En juin 2025, les militaires rwandais sous couvert de la coalition M23/AFC envahissent et s’accaparent de la Bralima/Bukavu, une filiale du groupe néerlandais au Sud-Kivu ou l’Etat congolais ne possédait, mieux ne possède un tiers des parts en RDC.
Cette « expropriation » a été un coup dur pour le groupe Heineken qui a d’abord décidé de vendre cette brasserie de Bukavu à 1 euro à une société mauricienne, Elna Holdings. Finalement, vendredi 10 avril dernier, Heineken a cédé toutes ses parts d’actionnaire majoritaire sur l’ensemble du pays à Elna Holding. Cette décision concerne ses usines de Kinshasa, Kisangani et Lubumbashi.
Bien que partante, Heineken garde la commercialisation de ses marques comme Heineken, Primus, Turbo King, Mutzig, selon les accords de licence. Cependant, la charge d’environ 731 employés laissés incombe désormais à la nouvelle acquéreuse mauricienne. Celle-ci va reprendre la production et la distribution.

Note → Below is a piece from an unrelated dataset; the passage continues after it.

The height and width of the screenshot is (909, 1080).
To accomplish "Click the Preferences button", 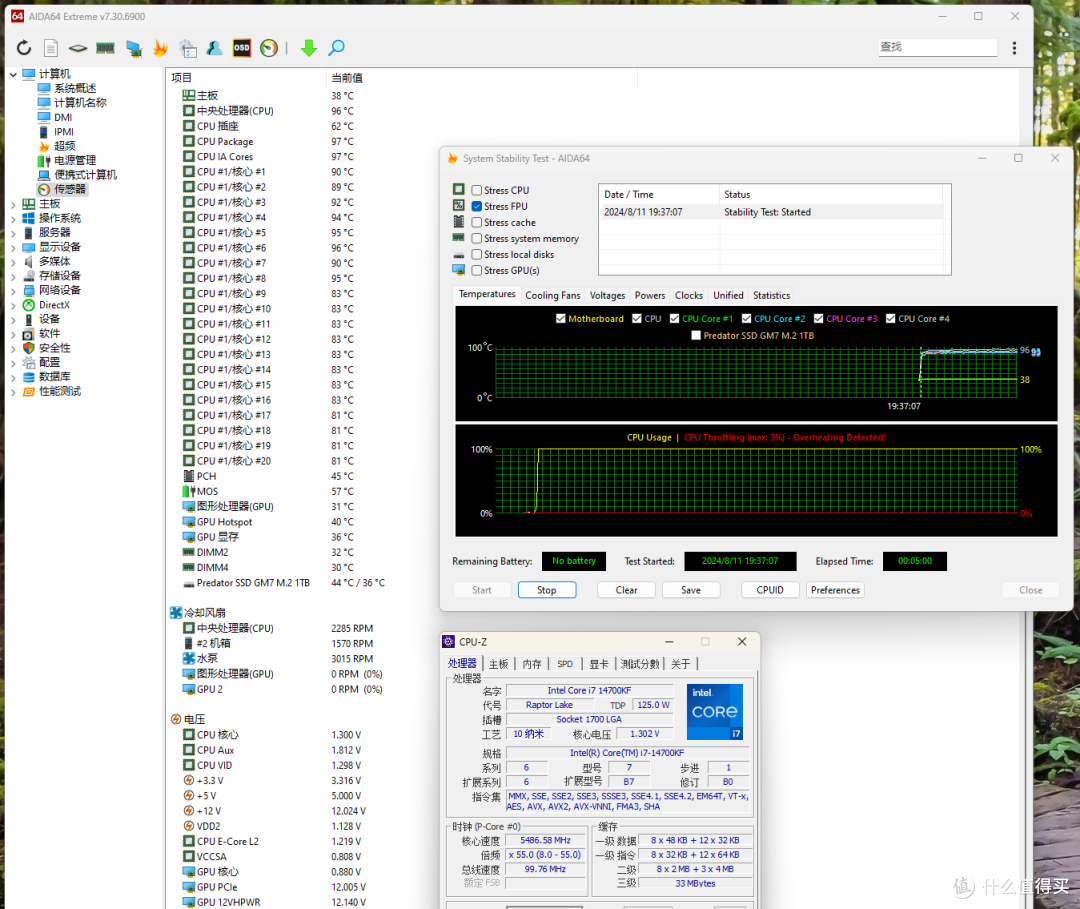I will coord(835,590).
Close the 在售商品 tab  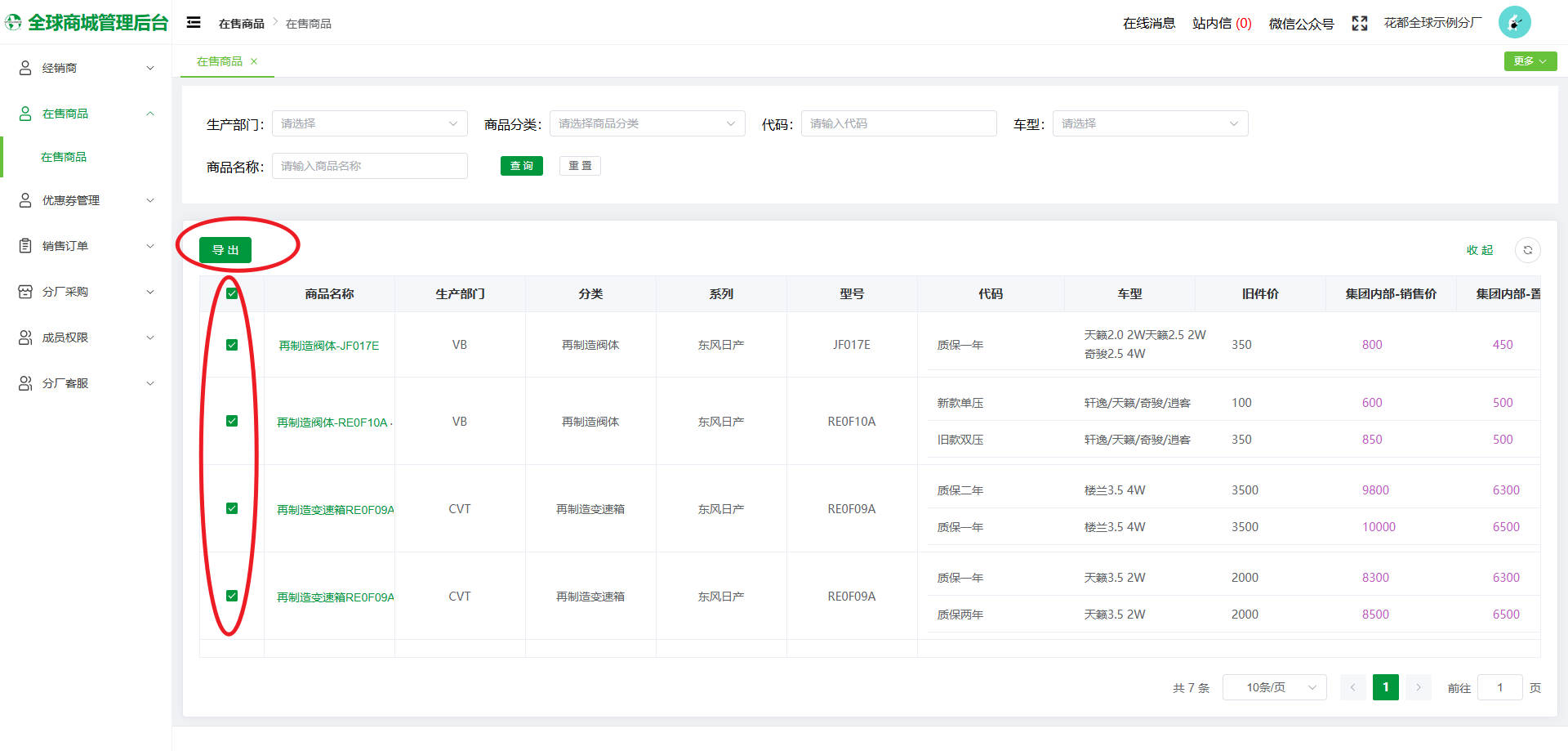click(254, 61)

Reste à savoir si la nouvelle propriétaire de la Bralima gardera tous les effectifs…
L’histoire va retenir qu’après plus de 40 ans en tant qu’actionnaire majoritaire, le groupe brassicole Heineken s’est retiré de la RDC à cause des actes d’abus perpétrés par la rébellion du M23/AFC dans ses installations de Bukavu. Actes très défavorables au climat des affaires. Voilà là où Corneille Nangaa mène le pays : il détruit l’économie de son propre pays pour favoriser celle du Rwanda dont il est vassal.